Attack does not significantly impact human-perceived quality or comprehension and works real audio environments: The dissident must be confident that the attack perturbations will maintain the quality of the phone call audio, survive the churn of the telephony network and still be able to evade the ASR and AVI systems. Therefore, we design our attack to introduce imperceptible changes, such that there is no significant degradation of the audio quality. We substantiate this claim by conducting an Amazon Turk user study. Similarly, we test our attacks over the cellular network, which introduces significant audio quality degradation due to transcoding, jitter and packet loss. We show that even after undergoing such serious degradation and loss, our attack audio sample is still effective in tricking the target ASR and AVI systems. To our knowledge, our work is the first to generate attack audio that is robust to the cellular network. Therefore, our attack ensures that the dissenter’s adversarial audio will not have any significant impact on quality and will evade the surveillance models after having being intercepted within telephony networks.

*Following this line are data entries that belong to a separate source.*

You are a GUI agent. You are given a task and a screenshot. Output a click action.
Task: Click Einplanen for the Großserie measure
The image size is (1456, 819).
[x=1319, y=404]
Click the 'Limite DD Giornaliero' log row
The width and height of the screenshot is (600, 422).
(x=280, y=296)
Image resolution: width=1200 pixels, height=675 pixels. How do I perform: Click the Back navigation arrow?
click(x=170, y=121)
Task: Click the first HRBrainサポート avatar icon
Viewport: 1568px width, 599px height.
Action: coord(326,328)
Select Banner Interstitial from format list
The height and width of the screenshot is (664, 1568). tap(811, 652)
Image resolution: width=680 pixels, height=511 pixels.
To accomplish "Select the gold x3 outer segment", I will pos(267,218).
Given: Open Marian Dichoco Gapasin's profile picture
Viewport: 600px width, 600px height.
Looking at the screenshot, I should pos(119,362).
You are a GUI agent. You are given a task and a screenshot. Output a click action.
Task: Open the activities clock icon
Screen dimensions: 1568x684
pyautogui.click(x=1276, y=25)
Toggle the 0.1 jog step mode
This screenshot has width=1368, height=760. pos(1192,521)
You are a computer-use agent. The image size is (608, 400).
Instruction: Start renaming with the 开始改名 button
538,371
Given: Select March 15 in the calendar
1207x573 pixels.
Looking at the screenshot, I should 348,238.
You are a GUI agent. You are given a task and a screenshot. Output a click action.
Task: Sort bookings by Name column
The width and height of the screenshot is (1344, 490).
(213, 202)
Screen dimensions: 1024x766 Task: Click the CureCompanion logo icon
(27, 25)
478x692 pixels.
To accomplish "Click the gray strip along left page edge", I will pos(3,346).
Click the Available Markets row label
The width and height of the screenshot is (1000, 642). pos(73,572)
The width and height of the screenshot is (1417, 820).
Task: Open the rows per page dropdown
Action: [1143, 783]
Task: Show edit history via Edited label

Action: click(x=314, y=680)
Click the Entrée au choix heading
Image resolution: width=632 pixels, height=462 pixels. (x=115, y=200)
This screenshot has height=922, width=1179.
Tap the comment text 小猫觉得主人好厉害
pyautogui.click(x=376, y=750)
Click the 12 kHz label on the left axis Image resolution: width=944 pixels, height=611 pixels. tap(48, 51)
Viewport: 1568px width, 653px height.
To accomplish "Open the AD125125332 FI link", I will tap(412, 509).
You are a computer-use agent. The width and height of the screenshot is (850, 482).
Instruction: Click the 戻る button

Robust to existing adversarial detection and defence mechanisms: Finally, we evaluate our attack against existing techniques detecting or defending adversarial samples. For the former, we test the attack against the temporal based method, which has shown excellent results against traditional adversarial attacks. We show that this method has limited effectiveness for our attack. It is not better than randomly choosing whether an attack is in progress or not. Regarding defences, we test our attack against adversarial training, which has shown promise in the adversarial image space. We observe that this method slightly improves model robustness, but at the cost of a significant decrease in model accuracy.

Hypothesis threat model

The figure shows the steps involved in generating an attack audio sample. First, the target audio sample is passed through a signal decomposition function (a) which breaks the input signal into components. Next, subject to some constraints, a subset of the components are discarded during thresholding (b) A perturbed audio sample is reconstructed (c) using the remaining weights from (a) and (b). The audio sample is then passed to the ASR/AVI system (d) for transcription. The difference between the transcription of the perturbed audio and the original audio is measured (e). The thresholding constraints are updated accordingly (c) and the entire process is repeated.

Results

Phoneme vs. Word Level Perturbation

Our attack aims to force a mistranscription while still being indistinguishable from the original audio to a human listener. Our results indicate that at both the phoneme-level and the word-level, the attack is able to fool black-box models while keeping audio quality intact. However, the choice of performing word-level or phoneme-level attacks is dependent on factors such as attack success guarantee, audible distortion, and speed. The adversary can achieve guaranteed attack success for any word in the dictionary if word-level perturbations are used. However, this is not always true for a phoneme-level perturbation, particularly for phonemes which are phonetically silent. An ASR system may still properly transcribe the entire word even if the chosen phoneme is maximally perturbed. Phoneme-level perturbations may introduce less human-audible distortion to the entire word, as the human brain is well suited to interpolate speech and can compensate for a single perturbed phoneme. In terms of speed, creating word-level perturbations is significantly slower than creating phoneme-level perturbations. This is because a phoneme-level attack requires perturbing only a fraction of the audio samples needed when attacking an entire word.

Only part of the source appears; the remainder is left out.